== Problem to solve ==
Your answer should be every line of the records that contains the word "Open".

== Dataset excerpts ==
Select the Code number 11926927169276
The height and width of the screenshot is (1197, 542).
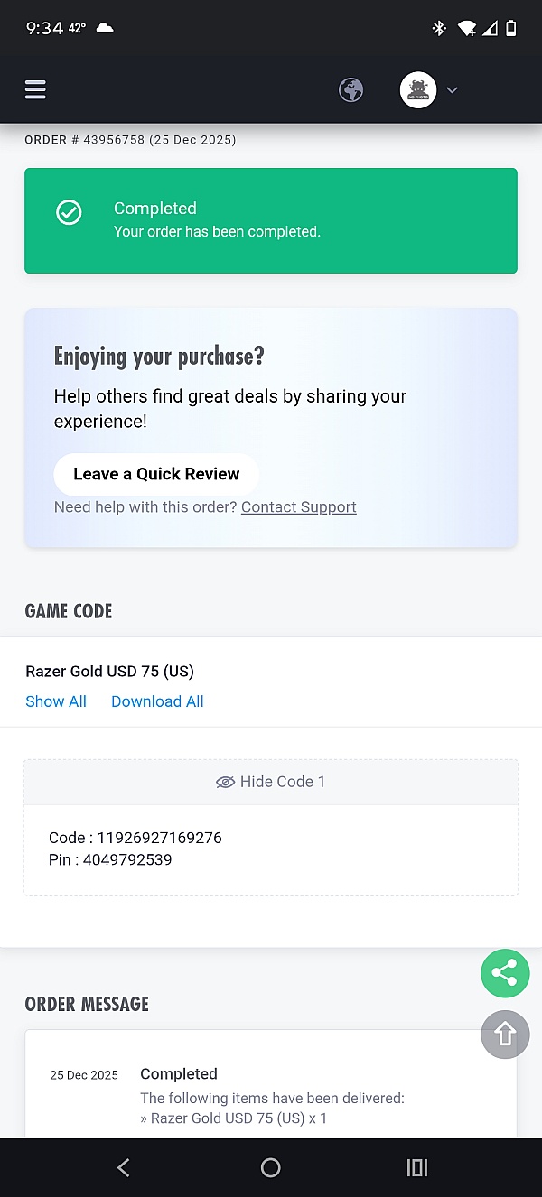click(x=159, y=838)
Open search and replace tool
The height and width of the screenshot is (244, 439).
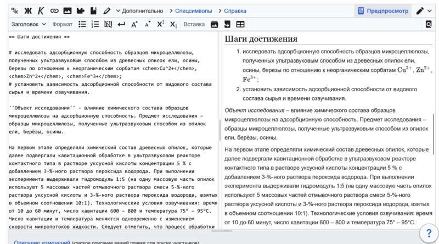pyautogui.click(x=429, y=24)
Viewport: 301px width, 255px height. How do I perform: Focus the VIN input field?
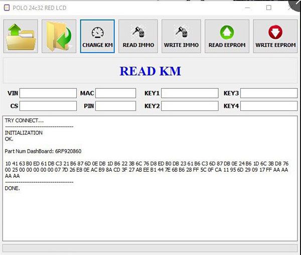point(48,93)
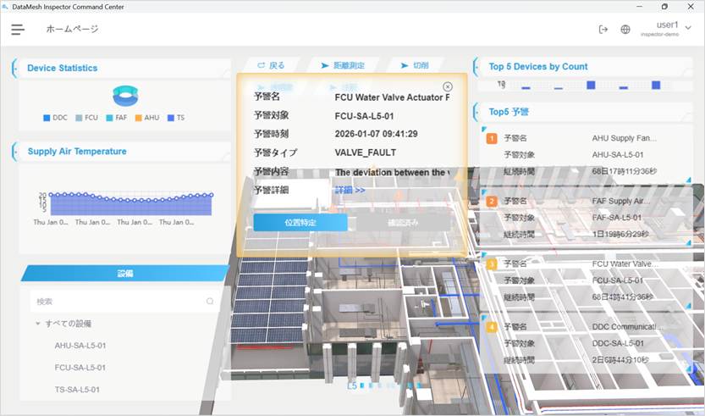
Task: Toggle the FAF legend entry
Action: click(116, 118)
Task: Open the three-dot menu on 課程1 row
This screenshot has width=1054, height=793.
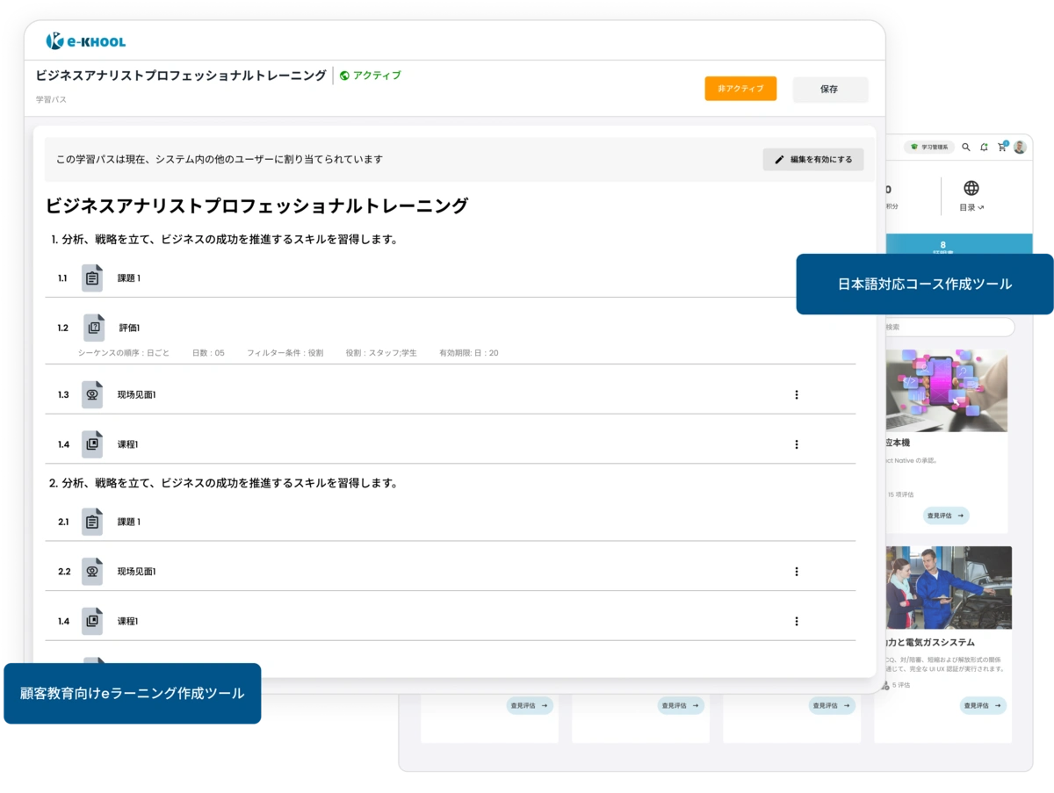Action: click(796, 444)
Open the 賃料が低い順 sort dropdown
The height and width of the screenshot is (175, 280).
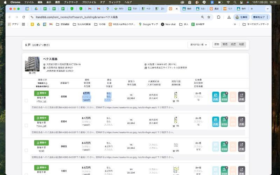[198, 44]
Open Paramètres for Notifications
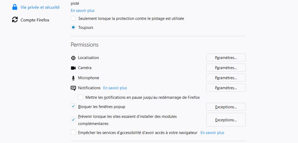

== Result of this exercise ==
Open search and replace tool
Task: Open the three-dot menu on 課程1 row
Open the 賃料が低い順 sort dropdown
Open Paramètres for Notifications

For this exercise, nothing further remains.